§ TO DO:
[1] For each statement, say whether it agrees with the commentary on COVID-19 conspiracy theories. Answer yes or no and quote the deciding words. (a) More than 80,000 Americans had died of the virus. (b) The U.S. reported its first case in mid-March. (c) Li Qiuyuan is identified as a U.S. politician.
[2] According to the commentary on COVID-19 conspiracy theories, how many Americans had been infected?
[3] Output the passage of the commentary on COVID-19 conspiracy theories from "When COVID-19 started" up to and including "claims against China.".

(GIVEN TEXT Opens)

Commentary: Unraveling COVID-19 conspiracy theories against China

commentary

Featured Video Play Icon

When COVID-19 started spiraling out of control within the U.S., three American politicians started spinning a web of lies. Who? China hawk, Peter Navarro; Secretary of State Mike Pompeo, and U.S. President Donald Trump. Why? To deflect blame for the Trump administration’s mishandling of the outbreak. And their target? China. But why?

Editor’s note: In this Headline Buster, CGTN’s Li Qiuyuan shares commentary on stories making headlines around the world including claims against China.

Over 80,000 Americans have lost their lives to the virus so far, with over 1.4 million infected. The U.S. economy is in free fall, unemployment is hitting record highs, and Americans are understandably upset. It didn’t have to be this way. Months were squandered between January 21, when the U.S. reported what was at the time thought to be its first case of coronavirus, and mid-March when Trump finally announced any meaningful steps to fight the virus domestically.

(GIVEN TEXT Closes)
(PROVIDED MATERIAL Opens)

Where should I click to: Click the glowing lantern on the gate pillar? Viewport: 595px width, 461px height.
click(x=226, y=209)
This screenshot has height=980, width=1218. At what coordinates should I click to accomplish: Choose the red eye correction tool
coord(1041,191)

(PROVIDED MATERIAL Closes)
(PROVIDED MATERIAL Opens)

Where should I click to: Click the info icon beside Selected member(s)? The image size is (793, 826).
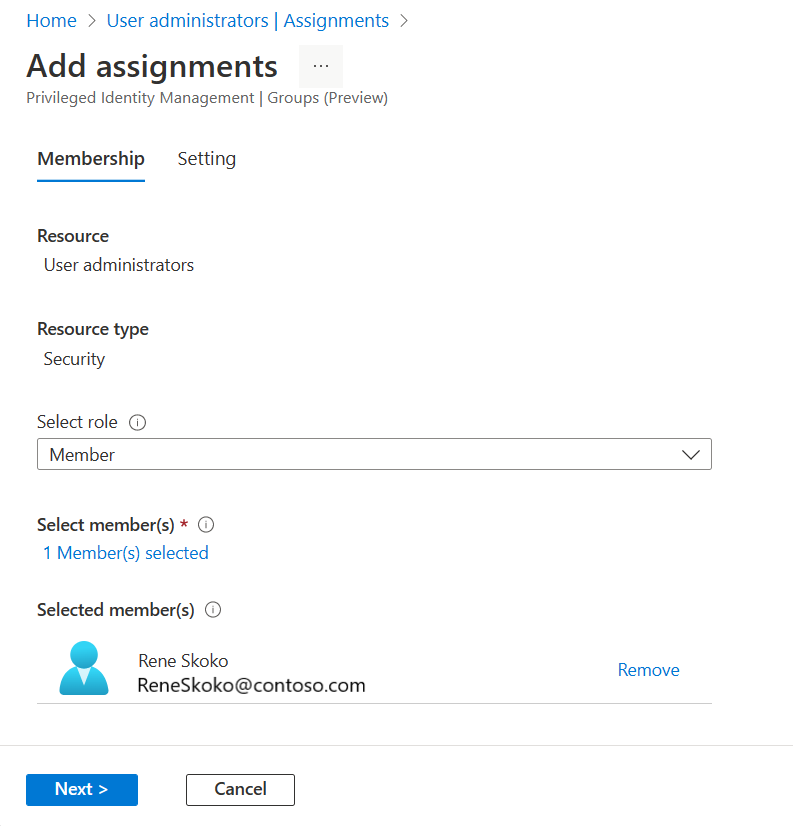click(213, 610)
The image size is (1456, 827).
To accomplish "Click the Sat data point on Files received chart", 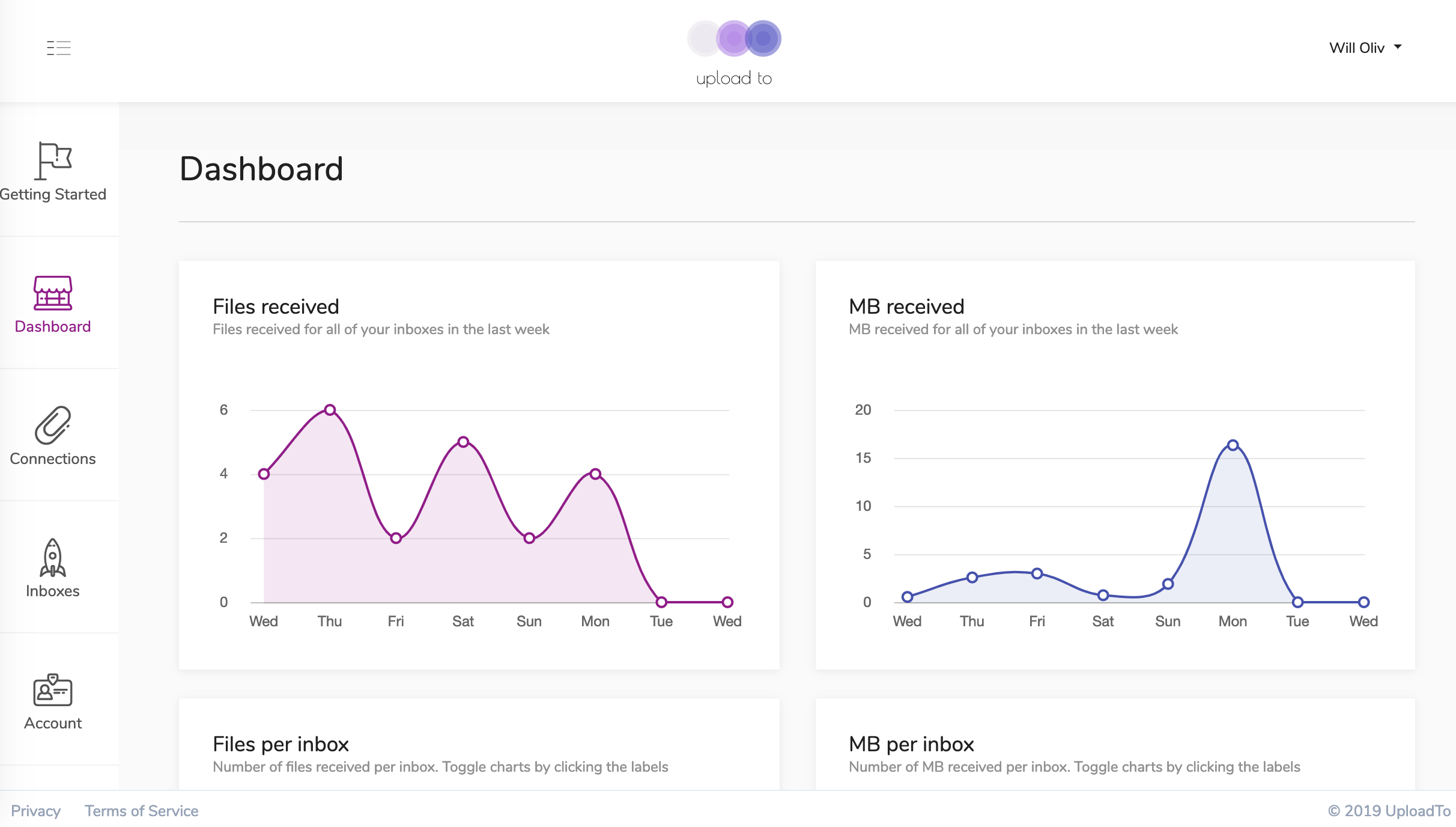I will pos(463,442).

(PROVIDED MATERIAL Closes)
(PROVIDED MATERIAL Opens)

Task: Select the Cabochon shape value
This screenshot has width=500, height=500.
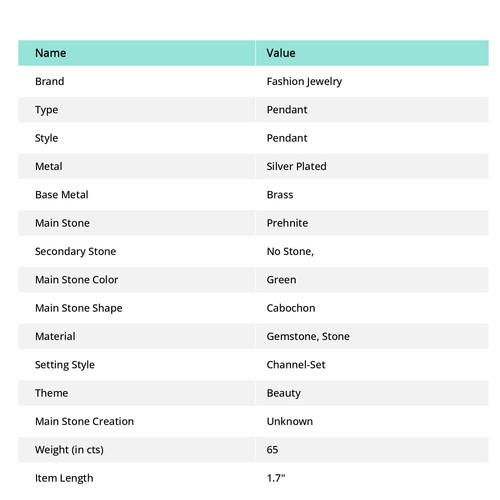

(PROVIDED MATERIAL Closes)

§ RESULTS OF THE TASKS:
[1]
(a) Yes: "Over 80,000 Americans have lost their lives to the virus so far"
(b) No: "January 21, when the U.S. reported what was at the time thought to be its first case of coronavirus"
(c) No: "CGTN’s Li Qiuyuan shares commentary"

[2] Over 1.4 million.

[3]
When COVID-19 started spiraling out of control within the U.S., three American politicians started spinning a web of lies. Who? China hawk, Peter Navarro; Secretary of State Mike Pompeo, and U.S. President Donald Trump. Why? To deflect blame for the Trump administration’s mishandling of the outbreak. And their target? China. But why?

Editor’s note: In this Headline Buster, CGTN’s Li Qiuyuan shares commentary on stories making headlines around the world including claims against China.